Cocaine is a highly addictive drug. While not every user will develop physical dependency on cocaine, even one-time use can provoke symptoms fatigue or depression related to brain chemistry. So what happens during cocaine withdrawal and how can symptoms be treated? We take a look here. Then, we invite your questions about what helps cocaine withdrawal at the end. We try to respond to all legitimate questions with a personal and prompt reply.
Signs of cocaine withdrawal
Cocaine produces psychoactive effects primarily by acting on the brain’s limbic system, a set of interconnected regions that regulate pleasure and motivation. When you take cocaine, a buildup of the neurochemical dopamine triggers short term euphoria. But with repeated exposure, the brain starts to adapt, and the reward pathway becomes less sensitive to natural reinforcers and to the drug itself. Tolerance to cocaine may develop (needing higher doses and/or more frequent use of cocaine for initial effect) as well as drug dependence. As users become more sensitive to cocaine’s anxiety producing, convulsant, and toxic effects, the risk of adverse psychological or physiological effects increases. So what happens in the cocaine detox timeline when users STOP taking cocaine?

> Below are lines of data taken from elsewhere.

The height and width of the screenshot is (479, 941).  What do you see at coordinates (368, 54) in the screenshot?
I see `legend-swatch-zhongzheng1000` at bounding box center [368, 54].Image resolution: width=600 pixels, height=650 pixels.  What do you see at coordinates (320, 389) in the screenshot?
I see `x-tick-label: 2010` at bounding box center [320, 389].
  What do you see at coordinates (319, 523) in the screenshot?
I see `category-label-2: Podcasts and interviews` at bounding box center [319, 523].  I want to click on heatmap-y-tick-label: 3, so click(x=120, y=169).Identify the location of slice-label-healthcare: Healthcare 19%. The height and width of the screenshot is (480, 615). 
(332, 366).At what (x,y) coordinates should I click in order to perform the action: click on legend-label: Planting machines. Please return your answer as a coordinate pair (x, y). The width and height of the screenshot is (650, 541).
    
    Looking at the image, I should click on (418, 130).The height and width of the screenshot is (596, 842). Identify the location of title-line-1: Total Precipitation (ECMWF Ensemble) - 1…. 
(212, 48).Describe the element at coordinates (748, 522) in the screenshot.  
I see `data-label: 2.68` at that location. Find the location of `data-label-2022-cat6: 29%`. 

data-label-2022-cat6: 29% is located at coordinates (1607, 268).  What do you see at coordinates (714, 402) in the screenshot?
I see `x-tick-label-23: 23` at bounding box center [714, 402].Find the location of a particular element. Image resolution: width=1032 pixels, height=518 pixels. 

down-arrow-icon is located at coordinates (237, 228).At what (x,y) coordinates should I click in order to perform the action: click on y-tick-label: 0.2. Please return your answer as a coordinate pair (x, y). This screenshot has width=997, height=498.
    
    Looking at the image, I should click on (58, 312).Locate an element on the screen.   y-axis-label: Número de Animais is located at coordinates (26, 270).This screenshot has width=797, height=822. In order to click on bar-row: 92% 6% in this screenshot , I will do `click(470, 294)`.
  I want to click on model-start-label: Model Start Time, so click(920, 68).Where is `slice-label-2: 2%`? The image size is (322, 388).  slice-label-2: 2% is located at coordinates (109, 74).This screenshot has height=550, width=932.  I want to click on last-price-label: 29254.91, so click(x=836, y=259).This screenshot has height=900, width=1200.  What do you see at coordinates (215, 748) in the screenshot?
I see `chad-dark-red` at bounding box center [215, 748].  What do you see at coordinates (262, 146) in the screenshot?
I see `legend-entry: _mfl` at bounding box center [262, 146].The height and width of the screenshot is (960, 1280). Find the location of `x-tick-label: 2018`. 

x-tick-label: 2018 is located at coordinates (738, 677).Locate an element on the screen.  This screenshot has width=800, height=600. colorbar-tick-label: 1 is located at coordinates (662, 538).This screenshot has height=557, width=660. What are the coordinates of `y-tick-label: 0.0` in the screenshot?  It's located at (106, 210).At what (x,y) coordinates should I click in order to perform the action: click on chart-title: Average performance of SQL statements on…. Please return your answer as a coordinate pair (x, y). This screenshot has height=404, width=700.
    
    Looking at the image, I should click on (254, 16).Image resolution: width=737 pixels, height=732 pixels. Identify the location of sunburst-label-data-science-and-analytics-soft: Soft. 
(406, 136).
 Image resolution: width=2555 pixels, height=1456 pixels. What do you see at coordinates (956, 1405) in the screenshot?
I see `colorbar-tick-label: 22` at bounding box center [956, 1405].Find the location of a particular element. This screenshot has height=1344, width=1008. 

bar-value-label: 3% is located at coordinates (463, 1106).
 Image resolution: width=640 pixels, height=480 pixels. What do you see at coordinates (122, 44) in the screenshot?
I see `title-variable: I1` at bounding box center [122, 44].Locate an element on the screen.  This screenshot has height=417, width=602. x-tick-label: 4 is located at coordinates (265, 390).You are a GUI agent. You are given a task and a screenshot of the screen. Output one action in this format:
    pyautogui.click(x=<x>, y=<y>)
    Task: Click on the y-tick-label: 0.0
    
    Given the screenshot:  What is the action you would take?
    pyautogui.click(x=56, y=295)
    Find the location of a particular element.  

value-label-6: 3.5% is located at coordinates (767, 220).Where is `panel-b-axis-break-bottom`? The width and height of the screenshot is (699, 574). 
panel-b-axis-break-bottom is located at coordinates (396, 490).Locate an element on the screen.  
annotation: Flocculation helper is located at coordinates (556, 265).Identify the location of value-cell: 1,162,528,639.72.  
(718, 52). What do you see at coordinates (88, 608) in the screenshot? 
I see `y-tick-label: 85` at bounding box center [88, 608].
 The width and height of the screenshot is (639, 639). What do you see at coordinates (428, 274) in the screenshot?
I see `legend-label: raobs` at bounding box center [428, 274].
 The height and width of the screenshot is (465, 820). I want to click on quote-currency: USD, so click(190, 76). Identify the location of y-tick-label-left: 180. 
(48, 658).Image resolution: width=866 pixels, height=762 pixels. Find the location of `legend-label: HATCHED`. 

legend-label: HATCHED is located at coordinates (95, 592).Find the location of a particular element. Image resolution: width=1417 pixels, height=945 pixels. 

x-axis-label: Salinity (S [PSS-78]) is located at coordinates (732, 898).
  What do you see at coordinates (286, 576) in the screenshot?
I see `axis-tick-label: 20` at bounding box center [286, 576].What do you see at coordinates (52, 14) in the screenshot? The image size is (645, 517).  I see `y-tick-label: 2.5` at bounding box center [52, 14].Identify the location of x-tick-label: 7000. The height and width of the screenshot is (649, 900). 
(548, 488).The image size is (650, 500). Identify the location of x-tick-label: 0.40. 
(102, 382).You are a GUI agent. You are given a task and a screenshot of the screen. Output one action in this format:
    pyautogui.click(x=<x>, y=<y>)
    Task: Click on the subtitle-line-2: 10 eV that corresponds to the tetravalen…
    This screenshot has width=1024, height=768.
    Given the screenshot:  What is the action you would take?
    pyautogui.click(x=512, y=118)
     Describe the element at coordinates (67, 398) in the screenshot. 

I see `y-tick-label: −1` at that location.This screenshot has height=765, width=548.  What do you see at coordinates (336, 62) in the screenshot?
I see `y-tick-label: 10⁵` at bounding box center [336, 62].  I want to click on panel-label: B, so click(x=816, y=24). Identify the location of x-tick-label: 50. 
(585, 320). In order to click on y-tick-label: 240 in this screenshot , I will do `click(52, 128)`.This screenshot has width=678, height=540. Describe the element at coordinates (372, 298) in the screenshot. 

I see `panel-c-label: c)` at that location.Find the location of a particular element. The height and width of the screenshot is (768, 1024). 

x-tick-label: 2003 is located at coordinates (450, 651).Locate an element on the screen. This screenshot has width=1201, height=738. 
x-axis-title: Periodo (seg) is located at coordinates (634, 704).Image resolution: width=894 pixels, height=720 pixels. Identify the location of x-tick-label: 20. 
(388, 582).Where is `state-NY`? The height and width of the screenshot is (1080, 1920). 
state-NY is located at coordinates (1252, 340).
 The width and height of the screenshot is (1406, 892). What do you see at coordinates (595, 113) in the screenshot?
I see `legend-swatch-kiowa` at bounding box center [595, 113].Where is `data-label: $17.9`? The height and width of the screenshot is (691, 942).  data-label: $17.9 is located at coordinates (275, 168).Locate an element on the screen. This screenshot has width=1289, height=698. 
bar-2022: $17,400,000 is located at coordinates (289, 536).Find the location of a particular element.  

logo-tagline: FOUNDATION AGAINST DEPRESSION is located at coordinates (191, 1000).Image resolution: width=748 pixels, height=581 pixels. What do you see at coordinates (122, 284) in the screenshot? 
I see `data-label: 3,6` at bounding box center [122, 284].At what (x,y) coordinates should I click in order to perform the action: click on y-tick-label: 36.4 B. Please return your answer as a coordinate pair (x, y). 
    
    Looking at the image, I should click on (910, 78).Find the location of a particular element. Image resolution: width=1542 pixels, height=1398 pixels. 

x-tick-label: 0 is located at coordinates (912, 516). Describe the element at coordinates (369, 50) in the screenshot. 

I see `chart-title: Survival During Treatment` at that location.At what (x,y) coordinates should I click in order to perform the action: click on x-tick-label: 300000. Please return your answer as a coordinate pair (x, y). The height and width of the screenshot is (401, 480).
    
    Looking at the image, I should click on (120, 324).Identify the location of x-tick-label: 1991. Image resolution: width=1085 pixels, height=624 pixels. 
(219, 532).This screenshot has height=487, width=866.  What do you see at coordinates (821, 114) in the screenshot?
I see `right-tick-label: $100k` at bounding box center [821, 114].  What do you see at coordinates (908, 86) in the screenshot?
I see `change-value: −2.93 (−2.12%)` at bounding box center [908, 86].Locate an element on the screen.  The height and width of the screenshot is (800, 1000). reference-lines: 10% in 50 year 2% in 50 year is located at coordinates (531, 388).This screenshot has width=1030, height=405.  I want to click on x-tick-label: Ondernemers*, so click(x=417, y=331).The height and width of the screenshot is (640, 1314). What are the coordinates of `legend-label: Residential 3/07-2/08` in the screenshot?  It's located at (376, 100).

First signs of cocaine withdrawal
Stimulant withdrawal, which occurs following cessation of chronic cocaine or amphetamine use, can produce a wide range of dysphoria related symptoms. These can include:
1. A crash. Following binge use, individuals may initially experience a “crash” period, which is characterized by symptoms of depression, anxiety, agitation and intense drug craving.
2. Depression. During the withdrawal phase, individuals may experience fatigue, a loss of physical and mental energy, and decreased interest in the surrounding environment.
Early signs of cocaine withdrawal
Some people complain of difficulties in short-term memory during cocaine withdrawal, such as alcoholics experience after detoxification. Another problem is feelings of anhedonia or lack of pleasure in life; a cocaine user can experience depression or other symptoms of a mood disorder that can persist beyond the period of acute detoxification.
Late signs of cocaine withdrawal
During the late withdrawal phase, individuals may experience brief periods of intense drug craving, such that objects and people in the addicted person’s life can become a conditioned trigger for craving and relapse. Some people, particularly those who have used cocaine in large amounts over long periods of time, will experience long-lasting changes in mood and memory. These changes may continue for days or weeks after the cocaine use has been stopped. Anxiety and/or depression, often accompanied by difficulty in sleeping, are some of the signs that may occur. Other patients experience panic attacks that persist for varying time periods after episodes of cocaine use.
Signs and symptoms of cocaine withdrawal treatment
Currently, there are no FDA-approved medications to treat cocaine detox symptoms during withdrawal. Several medications marketed for other diseases (e.g., vigabatrin, modafinil, tiagabine, disulfiram, and topiramate) have been reported to reduce cocaine use in controlled clinical trials. However, people who experience cocaine withdrawal usually exhibit symptoms for a relatively short time. Awareness of the development of post acute or protracted withdrawal symptoms can help prevent further harm. The danger is that the cocaine user may will interpret the symptoms as being fundamental problems with himself or herself that can be reversed or corrected by self-administration of cocaine or other drugs.
Withdrawal from cocaine abuse requires a comprehensive assessment of a person’s psychological, medical, forensic and drug use history. Moreover, because information obtained from chemically dependent persons may be incomplete of unreliable, it is important that patients receive a thorough physical examination, including blood and supervised urine samples for analysis. At least half of all people addicted to cocaine also have a mental disorder (particularly depression and attention-deficit disorder). These conditions should be suspected and treated. When diagnosed and treated, relapse rates are dramatically reduced. All prescription drug use should be monitored carefully in patients who abuse substances.
People who go through cocaine withdrawal will often use alcohol, sedatives, hypnotics, or anti-anxiety medications such as diazepam (Valium) or lorazepam (Ativan)to treat their symptoms. Use of these drugs is not recommended because it simply shifts addiction from one substance to another.